Ma è un modello economicamente sostenibile?

«Lo diventa se cambiano completamente prospettiva, se smettiamo di pensare che siamo degli hub turistici, ma semmai un elemento in più per i turisti. Noi siamo un asset strategico per questa città per questo Paese, col quale però ci dobbiamo relazionare molto di più, innanzitutto facendo formazione. È per questo lavoro che dovremmo essere pagati: non in quanto custodi, ma perché offriamo dei prodotti che possono essere un laboratorio, un corso, la traduzione divulgativa dei risultati di una ricerca».

Un tema molto caldo di questi tempi è quello delle restituzioni ai Paesi d’origine. Qual è la sua posizione?

«Io ritengo che dovremmo innanzitutto scandagliare i nostri inventari e capire cosa e come abbiamo acquisito in un lasso di tempo che va dall’Ottocento alla metà del Novecento, in cui abbiamo visto imperialismo, colonialismo, due conflitti mondiali, nazifascismo, sequestro delle collezioni giudaiche. Dopo di che, solo il parlamento può decidere sulla restituzione. Ma mi domando se non possiamo trovare soluzioni differenti, per esempio scambi e comodati a lungo termine: si potrebbe ricostruire un contesto X al Cairo, poi quello stesso contesto può venire a Torino, poi a Parigi, poi a Berlino.
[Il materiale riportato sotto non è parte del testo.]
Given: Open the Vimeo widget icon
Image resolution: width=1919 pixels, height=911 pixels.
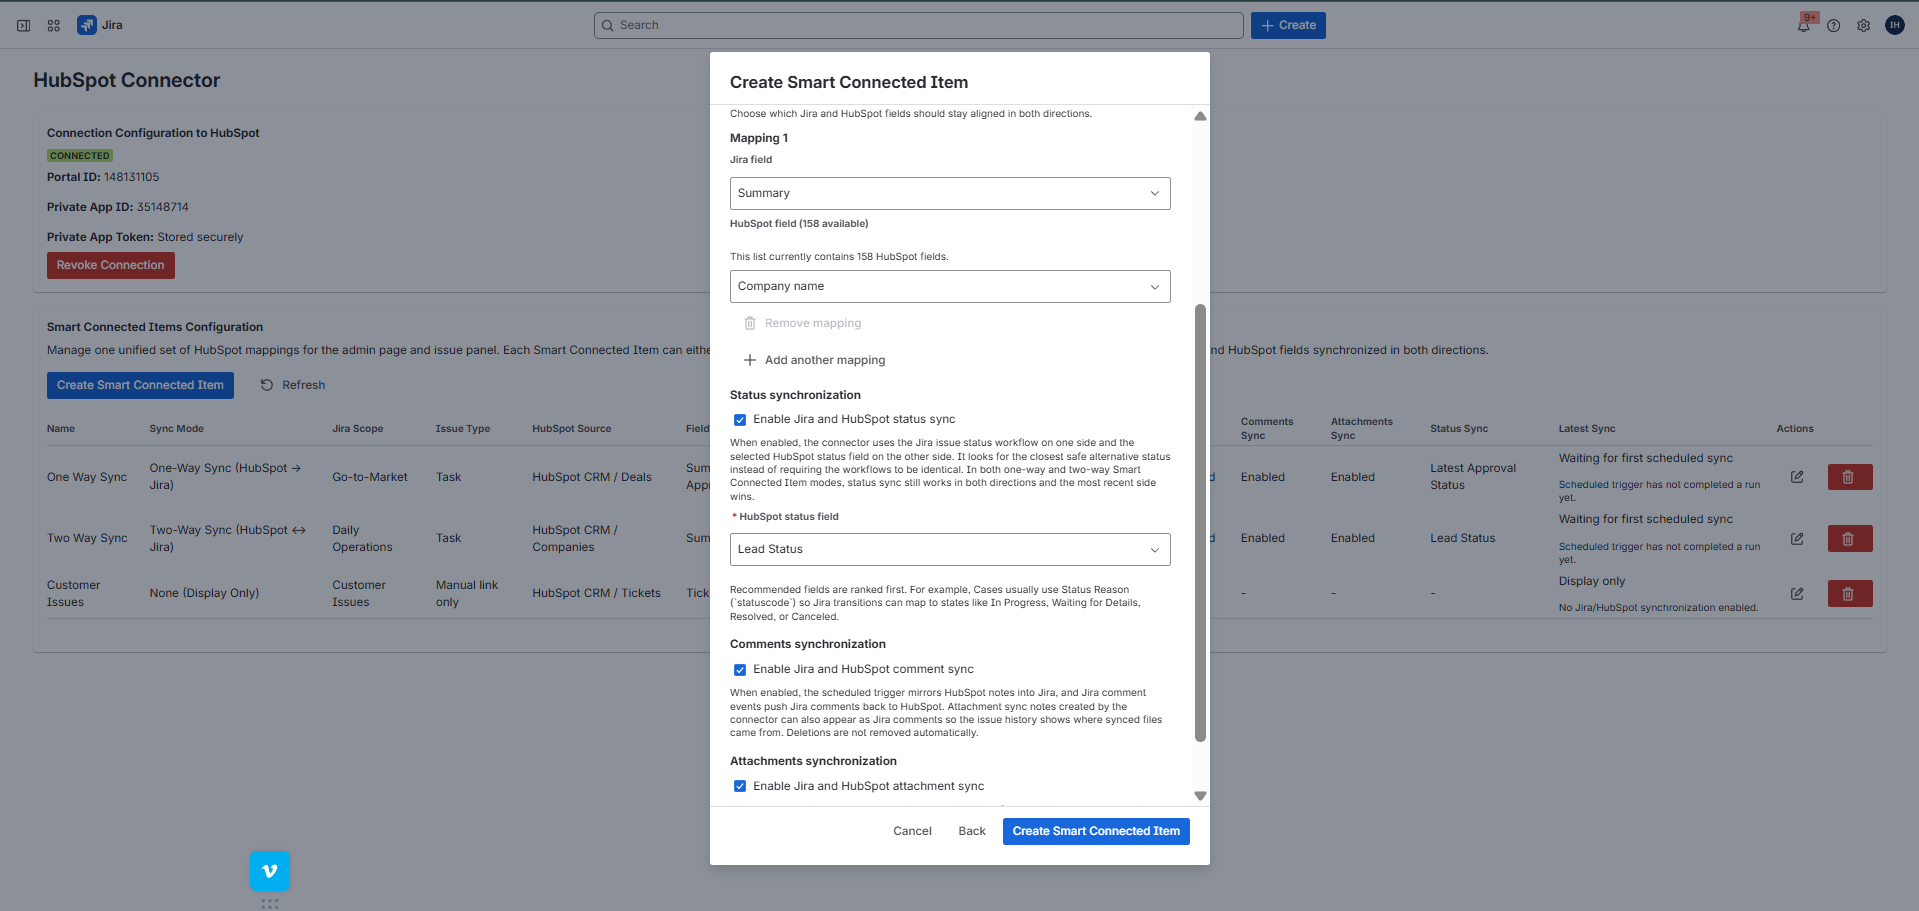Looking at the screenshot, I should pyautogui.click(x=269, y=871).
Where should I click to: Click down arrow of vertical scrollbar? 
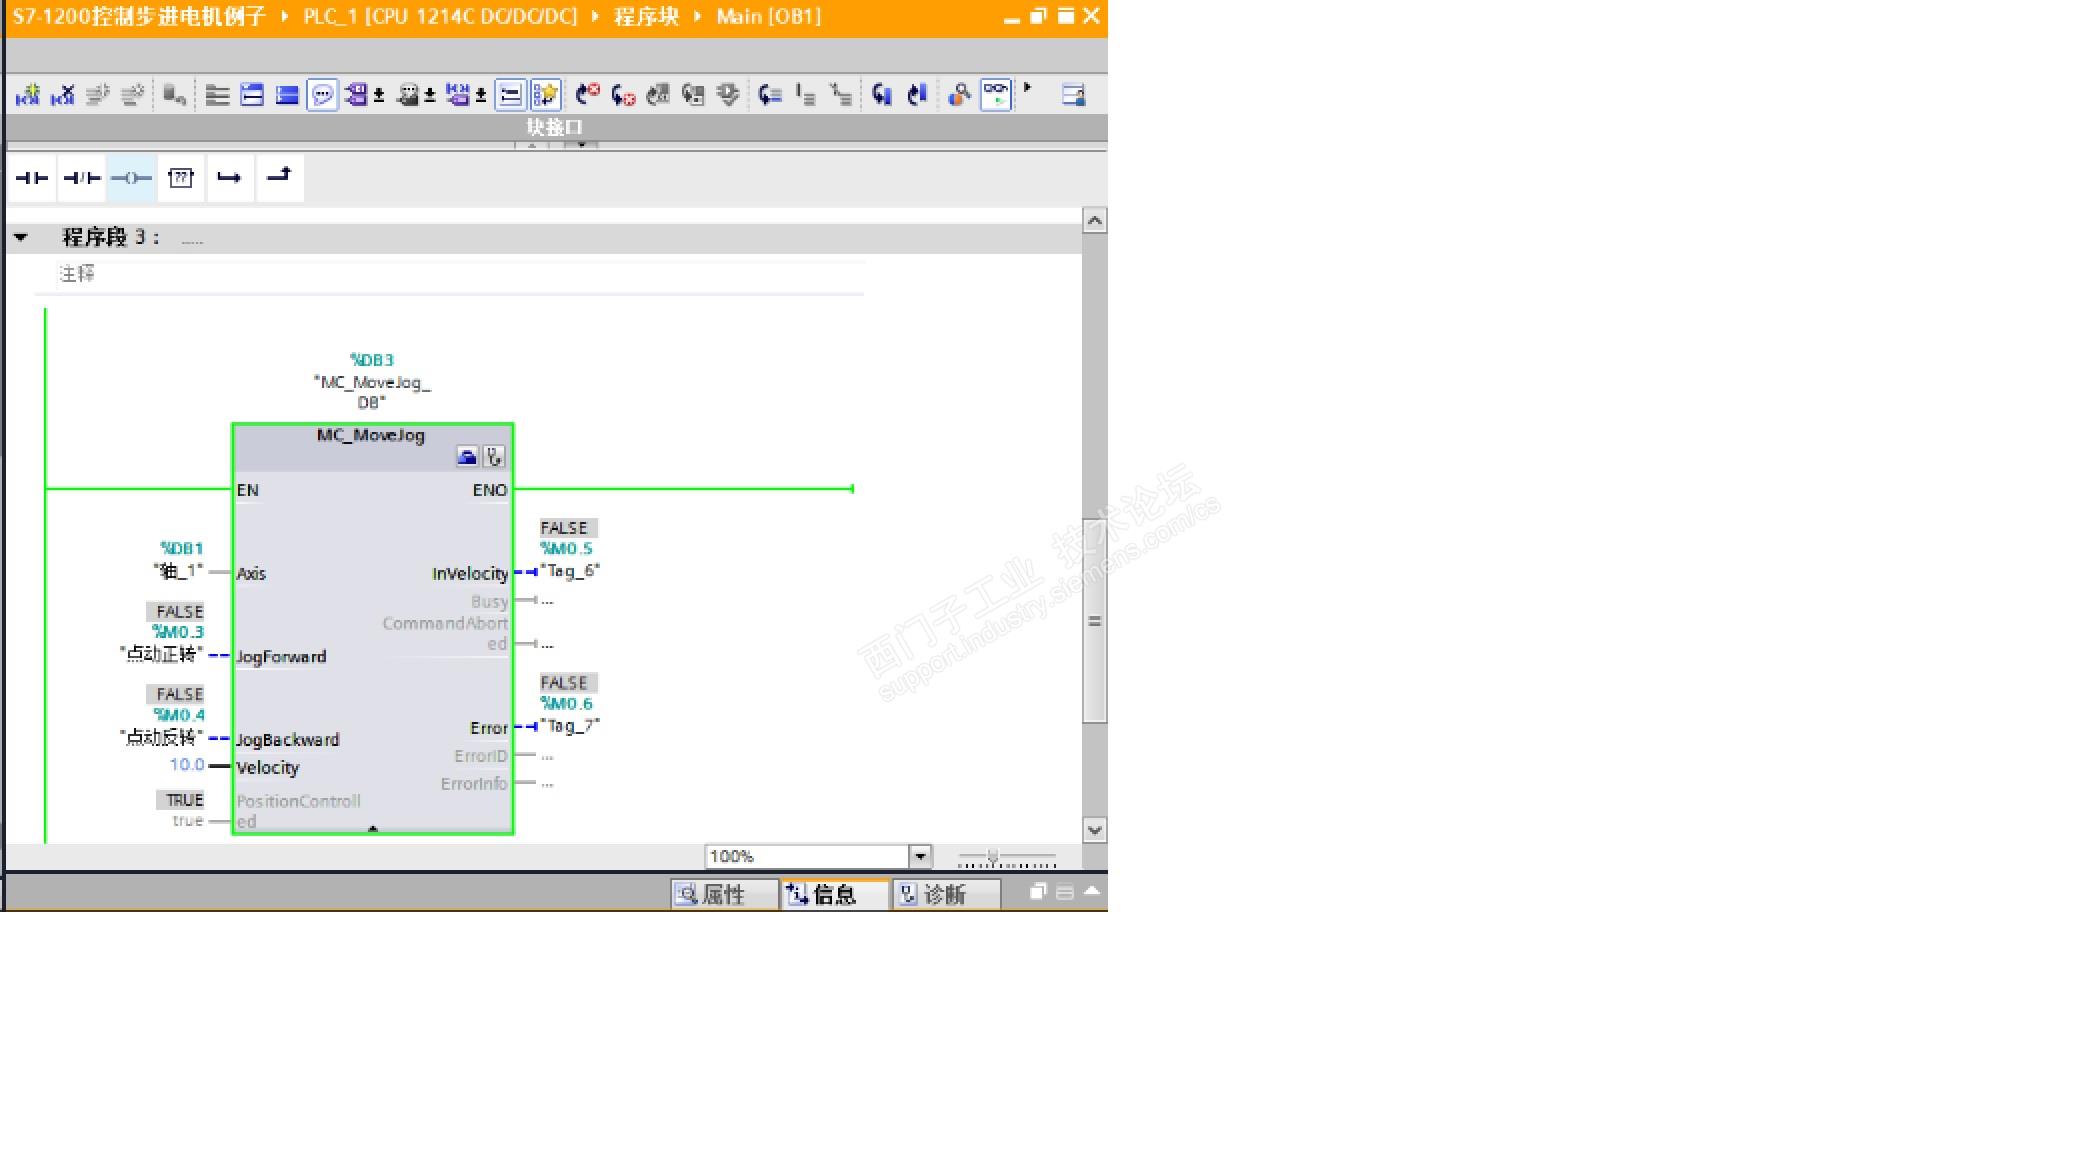click(1095, 830)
Io guardo anche con molto interesse al metaverso, che ci permetterebbe di realizzare il "Museo Egizio impossibile" dove avere, altro esempio, la tomba di Bab el-Gasus con tutti i 156 sarcofagi dei grandi sacerdoti di Amon che furono trovati al suo interno e che adesso sono sparsi tra Il Cairo, vari musei regionali e 17 musei internazionali».

Quindi, in gran parte, i reperti africani possono restare in Europa?

«Se i musei, come da definizione degli anni Settanta del secolo scorso, sono un luogo della memoria, anche questa parte della storia ha un suo valore. Negarlo sarebbe come dire che il museo è una scatola neutra e neutrale, un contenitore in cui gli oggetti possono andare e venire. Anche i 200 anni dell’Egizio, ciò che ha rappresentato per Torino e per l’Italia, per l’egittologia internazionale - Champollion è stato tra i primi a venire qui per studiare la collezione - be', nella storia della nostra disciplina questo ha un valore che non può essere messo in discussione».